Mr Obama will deliver what aides describe as a big-picture speech clarifying the philosophy that led him to order the closure of the detention camp in southeastern Cuba and publish secret memos on interrogation techniques — while resorting to many of the same security tools or legal arguments for which the Bush Administration was widely denounced.
Unease about the lack of a clear policy on the treatment, status and eventual destination of terror suspects has left Democrats in retreat. They have also been embarrassed by allegations that Nancy Pelosi, the House Speaker, had been told about harsh interrogations, although she later claimed that the CIA lied to Congress over waterboarding.
Republicans, for the first time since the election, are gaining the upper hand against the White House, with demands that none of the remaining 240 detainees at the prison should end up on American soil. “The American people don’t want these men walking the streets of America’s neighbourhoods,” Senator John Thune said. “The American people don’t want these detainees held at a military base or federal prison in their backyard, either.”

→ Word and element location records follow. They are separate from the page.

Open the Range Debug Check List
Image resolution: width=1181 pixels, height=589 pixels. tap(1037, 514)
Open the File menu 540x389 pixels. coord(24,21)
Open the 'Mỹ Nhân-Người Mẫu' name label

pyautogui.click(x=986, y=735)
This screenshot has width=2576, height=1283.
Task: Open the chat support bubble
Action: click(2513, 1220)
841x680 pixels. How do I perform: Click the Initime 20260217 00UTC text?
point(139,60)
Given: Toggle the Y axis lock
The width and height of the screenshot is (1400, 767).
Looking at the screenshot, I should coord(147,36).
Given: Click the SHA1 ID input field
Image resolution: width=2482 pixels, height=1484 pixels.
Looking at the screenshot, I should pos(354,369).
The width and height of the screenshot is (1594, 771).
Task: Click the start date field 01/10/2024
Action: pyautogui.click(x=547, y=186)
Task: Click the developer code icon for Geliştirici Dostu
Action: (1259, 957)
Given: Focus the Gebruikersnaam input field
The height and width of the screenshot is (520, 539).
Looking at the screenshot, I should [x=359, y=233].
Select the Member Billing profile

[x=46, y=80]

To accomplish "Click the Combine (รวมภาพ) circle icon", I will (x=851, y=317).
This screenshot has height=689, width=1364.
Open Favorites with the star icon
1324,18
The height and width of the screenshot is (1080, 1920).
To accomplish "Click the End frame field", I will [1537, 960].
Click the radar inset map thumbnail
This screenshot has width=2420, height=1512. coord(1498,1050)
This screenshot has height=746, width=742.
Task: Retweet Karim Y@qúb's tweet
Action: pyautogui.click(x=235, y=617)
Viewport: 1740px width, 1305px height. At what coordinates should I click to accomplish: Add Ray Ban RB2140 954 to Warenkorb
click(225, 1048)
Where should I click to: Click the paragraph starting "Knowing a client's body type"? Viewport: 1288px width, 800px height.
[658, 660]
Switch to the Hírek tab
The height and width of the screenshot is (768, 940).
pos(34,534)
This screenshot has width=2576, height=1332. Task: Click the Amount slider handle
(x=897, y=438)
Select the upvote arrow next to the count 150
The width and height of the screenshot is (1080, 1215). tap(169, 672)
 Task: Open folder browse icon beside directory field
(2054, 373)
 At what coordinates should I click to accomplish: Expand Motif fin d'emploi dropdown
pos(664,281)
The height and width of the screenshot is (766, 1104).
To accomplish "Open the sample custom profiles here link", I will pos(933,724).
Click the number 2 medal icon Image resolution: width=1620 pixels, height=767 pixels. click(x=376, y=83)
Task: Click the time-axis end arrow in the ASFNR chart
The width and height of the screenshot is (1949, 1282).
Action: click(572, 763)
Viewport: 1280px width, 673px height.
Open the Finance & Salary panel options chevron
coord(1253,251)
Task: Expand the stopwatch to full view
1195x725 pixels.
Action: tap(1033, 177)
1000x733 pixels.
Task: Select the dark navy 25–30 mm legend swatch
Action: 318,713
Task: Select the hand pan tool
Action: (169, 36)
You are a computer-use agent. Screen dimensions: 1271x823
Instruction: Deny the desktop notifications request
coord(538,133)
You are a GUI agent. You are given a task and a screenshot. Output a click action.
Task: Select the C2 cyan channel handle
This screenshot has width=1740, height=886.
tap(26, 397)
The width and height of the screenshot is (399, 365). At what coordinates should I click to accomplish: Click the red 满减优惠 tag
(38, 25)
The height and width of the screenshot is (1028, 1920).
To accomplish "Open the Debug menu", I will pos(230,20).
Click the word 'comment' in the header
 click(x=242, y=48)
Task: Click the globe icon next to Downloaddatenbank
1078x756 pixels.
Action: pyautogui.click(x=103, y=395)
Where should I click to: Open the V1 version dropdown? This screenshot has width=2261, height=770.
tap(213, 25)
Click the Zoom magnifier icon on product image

There were reports that Mr Obama’s Guantánamo task force had said that two Uighurs, Muslims from the far western Chinese province of Xinjiang who are deemed to be no security threat, should be allowed into the US.
Dick Cheney, the former Vice-President, who has accused the new Administration of weakening US security, will fire off another broadside on the subject today with a speech less than two miles from where Mr Obama is delivering his own address at the National Archives building in Washington.
Harry Reid, the Senate Majority Leader, rattled by Republican aggression, said that he wanted a “comprehensive, responsible plan” from the White House for closing Guantánamo. “We will never allow terrorists to be released into the United States,” he added.
Robert Mueller, the FBI Director, in testimony to Congress, said that he too had concerns about allowing Guantánamo detainees into the US, even if they were held in maximum-security prisons.